O Brasil, ao aderir aos tratados e convenções internacionais versando sobre direitos humanos, compromete-se a respeitá-los e buscar meios de efetivá-las, o que de certa forma vem acontecendo a passos lentos e protelatórios, pois sequer existe legislação positivada tratando da matéria.

No entanto, apesar de todas estas normas regulamentadoras do direito de audiência de custódio, o Brasil não vem cumprindo rigorosamente com sua obrigação.

O instituto da audiência de custódia é algo de vital importância ao cumprimento e efetivação dos direitos humanos e sociais, princípios basilares da República federativa do Brasil e sua inobservância causa impactos negativos profundos e muitas vezes irreparáveis na vida dos custodiados.

Ainda que a ausência da audiência de custódia por si só não justifique a liberdade do agente, sua inobservância viola diretamente direito liquido e certo do preso.

Por todo o exposto, tem-se que a audiência de custódia deve ser respeitada e cumprida em todos os seus termos, não podendo de forma alguma o Estado transferir ao agente sua precariedade quanto a demanda destas audiências alegando que o judiciário não comporta o cumprimento destas da maneira que deveria, pois caso assim fosse, o cidadão estaria a serviço do Estado, e não o Estado a serviço do bem-estar do cidadão.


REFERÊNCIAS BIBLIOGRÁFICAS

GRECO, Rogério. Curso de Direito Penal. 21ª edição. Editora Impetus. 1012 p. São Paulo. 2019.

TAVORA, Nestor. Direito Processual Penal. 14ª edição. Editora Juspodivm. 1888 p. 2019.

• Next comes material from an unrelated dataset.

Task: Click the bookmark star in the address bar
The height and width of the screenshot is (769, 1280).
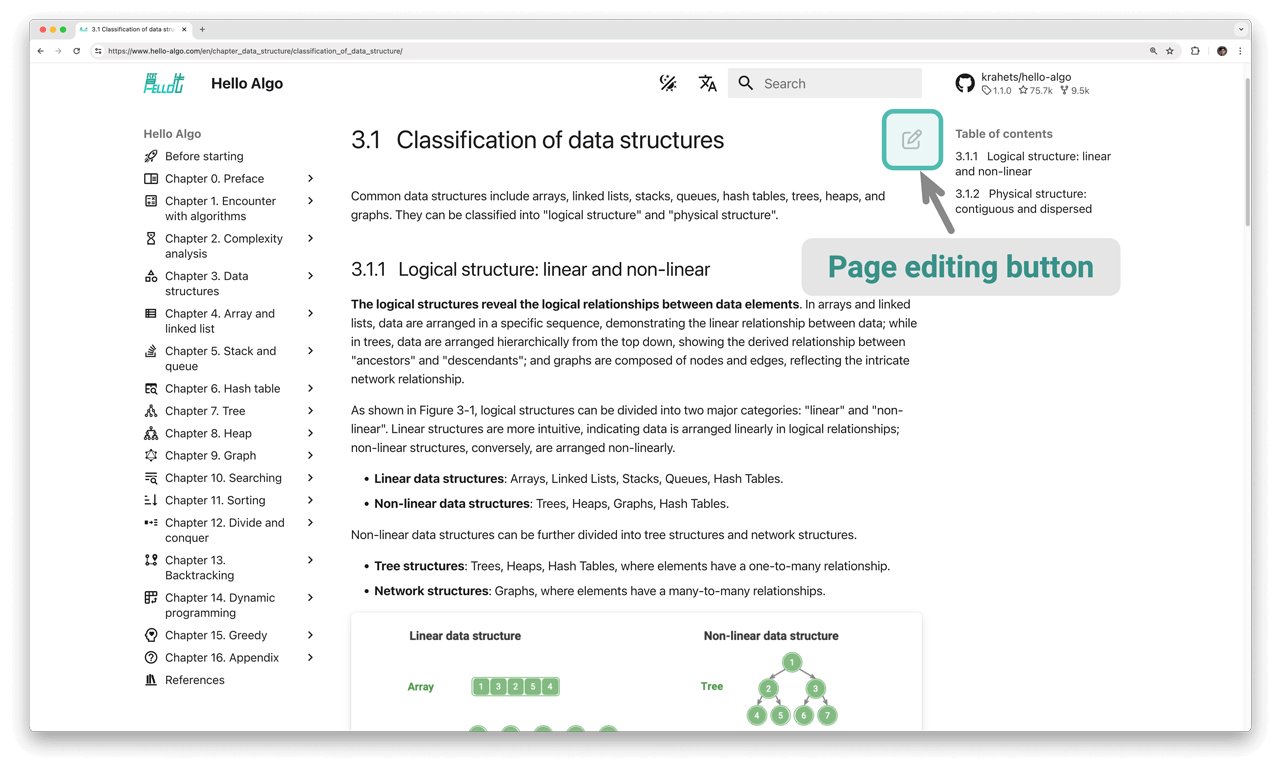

Organização dos Estados Americanos. Convenção Americana de Direitos Humanos (Pacto de San José de Costa Rica), 1969.

Pacto Internacional de Direitos Civis e Políticos. ONU - 1969

PAIVA, Caio. Audiência de custódia e o processo penal brasileiro. Florianópolis: Empório do Direito, 2015.

MEIRELLES, Hely Lopes. Direito administrativo brasileiro. 36ª ed. São Paulo. Malheiros, 2010.

_______. RESOLUÇÃO 213, DE 15 DE DEZEMBRO DE 2015. Dispõe sobre a apresentação de toda pessoa presa à autoridade judicial no prazo de 24 horas. Disponível em https://www.conjur.com.br/dl/resolucao-audiencias-custodia-cnj.pdf. Acesso em 20 novembro. 2019

_______. CONSTITUIÇÃO DA REPÚBLICA FEDERATIVA DO BRASIL. Brasília, DF: Senado Federal, 1988.